▶ [Stated problem]: Give the stretch of the listing from the line containing "You are a computer-use agent. Screen" through the line containing "point(456,619)" as a two-column CSV headed request and answer. Use one row per item, put each field in quotes, and turn line breaks into spaces.

>> Start Material for this exercise

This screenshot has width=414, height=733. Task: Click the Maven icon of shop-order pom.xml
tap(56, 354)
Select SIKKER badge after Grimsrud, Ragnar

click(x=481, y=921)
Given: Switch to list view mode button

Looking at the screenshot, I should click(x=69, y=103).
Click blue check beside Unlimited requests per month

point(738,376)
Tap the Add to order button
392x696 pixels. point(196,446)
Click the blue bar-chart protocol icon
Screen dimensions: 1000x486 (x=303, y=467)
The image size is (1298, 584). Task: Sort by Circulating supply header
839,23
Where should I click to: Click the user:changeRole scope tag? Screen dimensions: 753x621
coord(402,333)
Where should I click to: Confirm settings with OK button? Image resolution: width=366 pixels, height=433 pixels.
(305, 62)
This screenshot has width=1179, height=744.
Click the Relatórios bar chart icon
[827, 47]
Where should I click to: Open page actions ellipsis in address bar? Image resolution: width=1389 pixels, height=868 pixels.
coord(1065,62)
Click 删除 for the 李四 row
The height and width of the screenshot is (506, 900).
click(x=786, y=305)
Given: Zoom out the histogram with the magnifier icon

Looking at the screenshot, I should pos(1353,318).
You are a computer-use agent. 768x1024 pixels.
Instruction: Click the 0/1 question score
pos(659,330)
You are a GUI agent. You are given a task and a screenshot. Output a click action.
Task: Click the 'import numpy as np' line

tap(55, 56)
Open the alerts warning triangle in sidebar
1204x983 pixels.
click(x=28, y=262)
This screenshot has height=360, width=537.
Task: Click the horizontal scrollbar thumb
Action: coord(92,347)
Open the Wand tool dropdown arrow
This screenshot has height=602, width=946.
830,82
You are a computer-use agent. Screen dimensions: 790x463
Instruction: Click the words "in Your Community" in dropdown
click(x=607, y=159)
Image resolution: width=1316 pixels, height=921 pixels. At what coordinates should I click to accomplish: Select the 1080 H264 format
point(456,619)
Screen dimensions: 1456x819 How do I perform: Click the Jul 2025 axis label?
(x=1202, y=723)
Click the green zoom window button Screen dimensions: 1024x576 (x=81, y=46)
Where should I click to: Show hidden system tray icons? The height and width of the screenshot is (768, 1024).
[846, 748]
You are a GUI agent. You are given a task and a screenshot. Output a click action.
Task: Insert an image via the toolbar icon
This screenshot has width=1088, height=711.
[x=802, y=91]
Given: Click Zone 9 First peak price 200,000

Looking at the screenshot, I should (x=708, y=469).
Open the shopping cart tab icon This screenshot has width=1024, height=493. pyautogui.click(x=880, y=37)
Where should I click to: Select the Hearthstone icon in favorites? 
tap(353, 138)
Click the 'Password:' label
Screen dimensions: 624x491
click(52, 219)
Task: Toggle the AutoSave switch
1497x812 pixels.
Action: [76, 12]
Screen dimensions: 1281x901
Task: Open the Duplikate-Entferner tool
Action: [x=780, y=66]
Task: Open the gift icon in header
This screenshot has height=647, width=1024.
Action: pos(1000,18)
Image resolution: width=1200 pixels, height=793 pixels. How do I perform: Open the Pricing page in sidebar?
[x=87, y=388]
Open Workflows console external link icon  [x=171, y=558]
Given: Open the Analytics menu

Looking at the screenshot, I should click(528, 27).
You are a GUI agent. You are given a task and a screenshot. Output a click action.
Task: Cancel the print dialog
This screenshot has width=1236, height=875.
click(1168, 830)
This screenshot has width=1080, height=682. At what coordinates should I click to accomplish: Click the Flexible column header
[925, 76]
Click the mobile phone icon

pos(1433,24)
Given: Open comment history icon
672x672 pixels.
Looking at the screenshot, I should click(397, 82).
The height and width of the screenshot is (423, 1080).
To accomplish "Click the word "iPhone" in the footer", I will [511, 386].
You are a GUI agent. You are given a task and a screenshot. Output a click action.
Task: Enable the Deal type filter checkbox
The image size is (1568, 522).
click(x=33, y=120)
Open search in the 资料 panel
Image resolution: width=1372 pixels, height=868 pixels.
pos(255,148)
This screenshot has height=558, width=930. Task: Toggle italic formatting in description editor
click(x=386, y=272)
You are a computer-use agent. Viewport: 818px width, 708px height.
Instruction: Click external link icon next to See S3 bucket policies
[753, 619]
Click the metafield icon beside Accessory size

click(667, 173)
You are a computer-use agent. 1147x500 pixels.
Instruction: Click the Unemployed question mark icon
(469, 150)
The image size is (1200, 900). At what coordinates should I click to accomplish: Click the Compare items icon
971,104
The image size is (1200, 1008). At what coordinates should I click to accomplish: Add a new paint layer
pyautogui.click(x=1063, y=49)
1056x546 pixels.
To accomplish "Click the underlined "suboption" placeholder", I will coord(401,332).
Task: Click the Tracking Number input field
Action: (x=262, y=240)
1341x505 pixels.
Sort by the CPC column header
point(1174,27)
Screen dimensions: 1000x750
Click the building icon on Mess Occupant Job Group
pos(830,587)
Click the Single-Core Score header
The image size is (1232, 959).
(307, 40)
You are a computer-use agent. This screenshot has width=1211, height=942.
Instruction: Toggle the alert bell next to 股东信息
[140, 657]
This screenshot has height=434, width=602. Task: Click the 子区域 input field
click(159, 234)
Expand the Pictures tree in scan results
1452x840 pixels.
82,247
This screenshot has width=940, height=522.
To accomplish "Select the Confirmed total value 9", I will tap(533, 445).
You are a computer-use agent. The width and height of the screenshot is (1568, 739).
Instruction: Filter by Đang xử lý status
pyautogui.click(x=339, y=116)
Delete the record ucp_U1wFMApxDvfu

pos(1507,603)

>> End Material for this exercise

▶ [Result for this exercise]:
request,answer
"You are a computer-use agent. Screen dimensions: 790x463 Instruction: Click the words ""in Your Community"" in dropdown","click(x=607, y=159)"
"Image resolution: width=1316 pixels, height=921 pixels. At what coordinates should I click to accomplish: Select the 1080 H264 format","point(456,619)"